Adjacent free slots are fused (combined together) during free processing. During code blob allocation, the free list is searched first for a match. That usually helps well against a growing free list. To gain more insight, you may want to try -XX:+PrintCodeHeapAnalytics. The same information (with more options) is also available via jcmd.
CodeCacheSegmentSize should not be chosen too small to keep memory and processing overhead in check. 64 bytes appears to be a feasible choice.
I will ask someone to do our performance testing to confirm your results.
Good. Thank you very much. I am foxusing mainly for memory optimization, the performance improvement is a side effect. Anyway, more testing would be good. Thanks!
During my testing of the mentioned fixes, I never saw such long freelists.
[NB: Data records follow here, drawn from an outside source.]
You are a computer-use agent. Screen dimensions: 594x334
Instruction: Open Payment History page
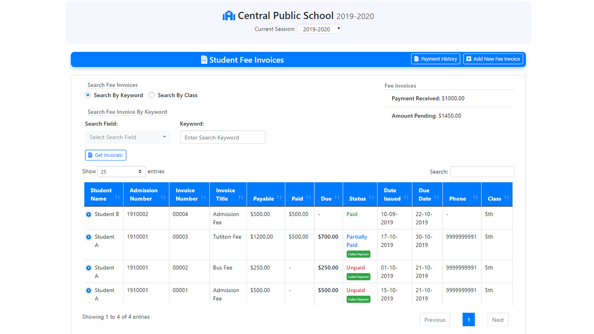pos(435,59)
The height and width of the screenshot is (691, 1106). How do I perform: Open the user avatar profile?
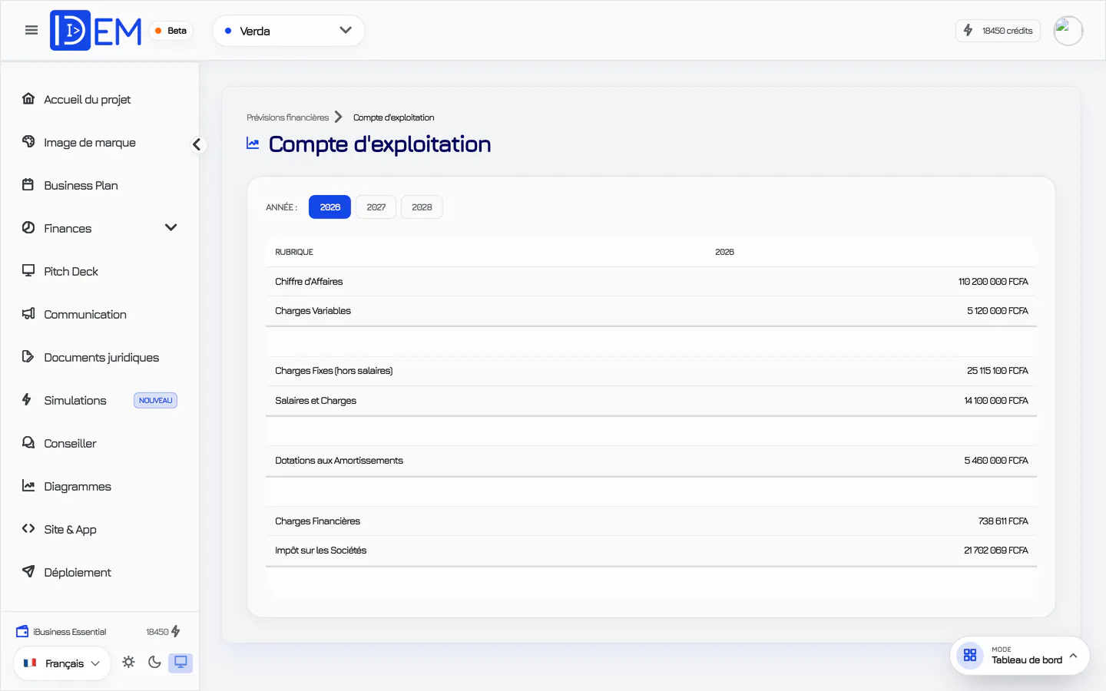[x=1068, y=31]
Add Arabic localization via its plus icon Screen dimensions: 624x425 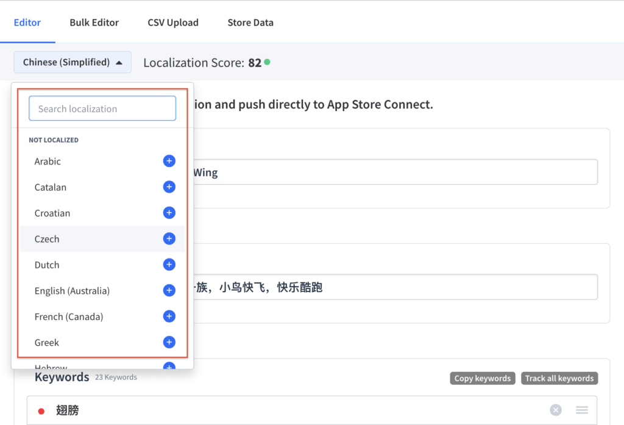169,161
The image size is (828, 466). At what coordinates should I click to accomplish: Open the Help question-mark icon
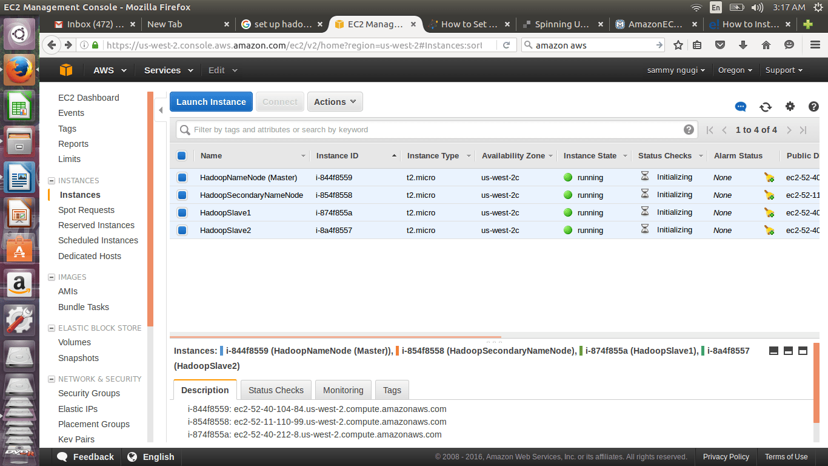point(813,107)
I see the warning every time I run Renaissance benchmarks with the VerifyCodeCache option. Is this a problem and not just a reflection of the fact that the codeheap contains 20K of methods with some holes in between?
$ ./build/linux-aarch64-server-fastdebug/jdk/bin/java -XX:+VerifyCodeCache -XX:+PrintCodeCache -jar ~/renaissance-jmh-0.14.2-95-gae3b5ce.jar Dotty
# Run progress: 0.00% complete, ETA 00:00:00
# Fork: 1 of 5
# Warmup Iteration 1: 86079.453 ms/op
# Warmup Iteration 2: 8212.947 ms/op
# Warmup Iteration 3: 5416.496 ms/op
# Warmup Iteration 4: 6841.073 ms/op
# Warmup Iteration 5: 4248.337 ms/op
# Warmup Iteration 6: OpenJDK 64-Bit Server VM warning: CodeHeap: # of free blocks > 10000
3530.697 ms/op
# Warmup Iteration 7: 3186.153 ms/op
CodeCacheSegmentSize should not be chosen too small to keep memory and processing overhead in check. 64 bytes appears to be a feasible choice.
OK. Thanks!
The warning can be understood as a hint to a potential efficiency issue. There is no hard limit for #free blocks.
I do not have the Renaissance suite readily runnable at hand. Would you mind sending me the -XX:+PrintCodeHeapAnalytics output from such a run? You could use [email protected] to send it (not many people will be interested in it).
I don't quite remember making this change... And I don't remember any reasons as to why it might have been needed.
OK, thanks.
@bulasevich Thanks for providing the Code Heap Stats.
At vm shutdown time, when the stats were taken, there is no pathological state in the code heap.
- non-profiled nmethods has 70 free blocks, occupying 1033k in total.
- profiled nmethods has 525 free blocks, occupying 5550k in total.
- non-nmethods has 5 free blocks, occupying 263k in total.
The warning must be triggered by a transient situation, when many methods are removed from the code heap in a short period of time, without significant new method compilations. Eventually, this large number of free blocks will either be reallocated for new compilations or collapse into less, but larger, blocks when even more methods are removed from the code heap.
In short: no need to worry.
@RealLucy Good! Thanks for checking!
With this change I do not make things worse. Code Heap Stats numbers fluctuate wildly, but still look good with tuned CodeCacheSegmentSize and CodeEntryAlignment:
- non-profiled nmethods has 53 free blocks, occupying 23k in total.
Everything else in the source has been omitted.